Pyongyang volta a falar em compromisso nuclear

Kim Jong-il, durante visita à China, teria dito que trabalhará para retomada de diálogo entre Coreia do Norte e potências

Reuters |

O líder norte-coreano, Kim Jong-il, disse que permanece comprometido com a "desnuclearização" da península coreana durante uma visita entre 3 e 7 de maio à China, informou a agência oficial de notícias Xinhua nesta sexta-feira.

AFP
Kim Jong-il se encontra com o presidente da China, Hu Jintao, em Pequim, na última quarta-feira
Kim, que se reuniu com o presidente chinês, Hu Jintao, enquanto estava em Pequim, também disse que "a República Democrática Popular da Coreia (nome oficial da Coreia do Norte) trabalhará junto com a China para criar condições favoráveis para recomeçar os diálogos entre os seis países", disse a Xinhua, referindo-se às negociações sobre a desnuclearização.

"A Coreia do Norte afirmou que sua posição a favor da desnuclearização da península coreana não mudou. A Coreia do Norte está disposta, junto com todos os países, a discutir a criação de condições favoráveis para retomar os diálogos entre as seis nações", disse a Xinhua sobre as conversas entre Hu e Kim.

A Xinhua não se referiu ao naufrágio de um navio da Marinha sul-coreana, Cheonan, em março. Uma investigação sul-coreana concluiu que um torpedo foi a causa da explosão que afundou o navio, apesar de o governo sul-coreano não ter responsabilizado oficialmente a Coreia do Norte.

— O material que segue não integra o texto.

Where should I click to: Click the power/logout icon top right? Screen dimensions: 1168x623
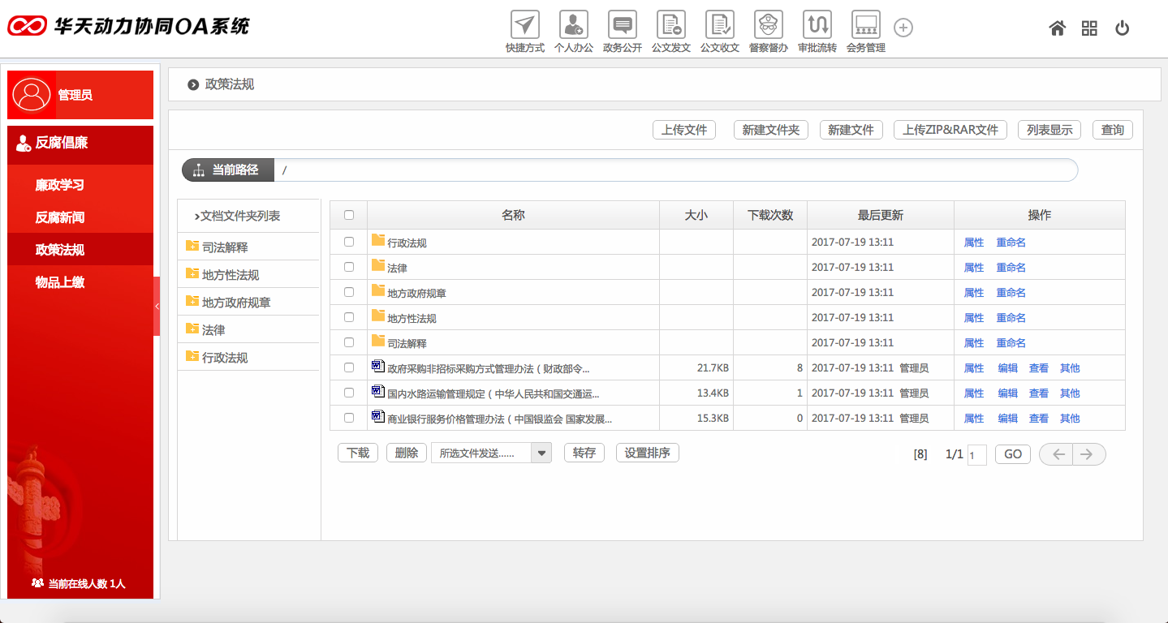[x=1122, y=28]
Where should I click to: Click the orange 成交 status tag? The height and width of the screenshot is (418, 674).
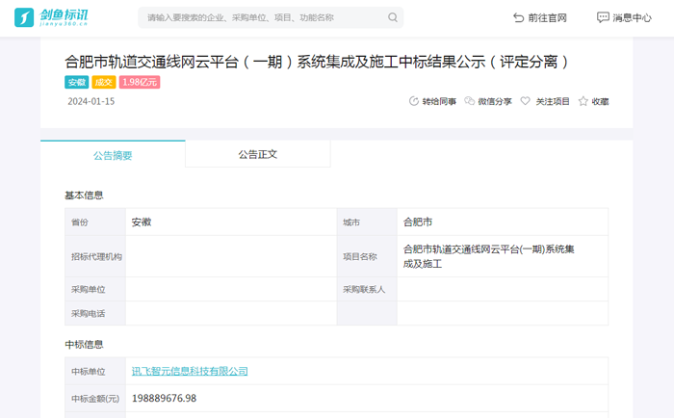point(104,83)
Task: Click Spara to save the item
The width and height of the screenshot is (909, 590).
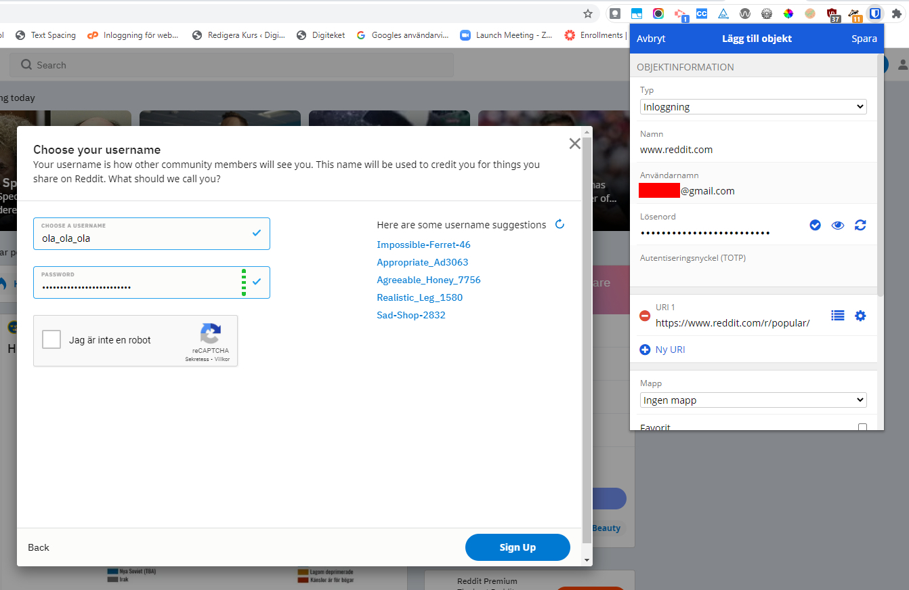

Um vídeo que foi ao ar na televisão chinesa mostrou Kim em reunião com Hu e outros oficiais chineses. O líder norte-coreano falava animadamente e gesticulava com ambas as mãos. O inchaço que estava evidente em sua mão esquerda depois do aparente derrame que ele teria sofrido em 2008 não era mais visível. Kim usava óculos espessos, seu tradicional terno cinza-verde, e tinha cabelos finos.

Segundo a agência chinesa, Kim disse que estava de portas abertas para os investimentos chineses na Coreia do Norte.

Durante sua visita, ele passou pelas cidades portuárias ao norte da China, Dalian e Tianjin, ambas modelos da revitalização e políticas de investimento chineses. A China espera que a abertura da economia norte-coreana ajude a impulsionar a economia em sua região nordeste.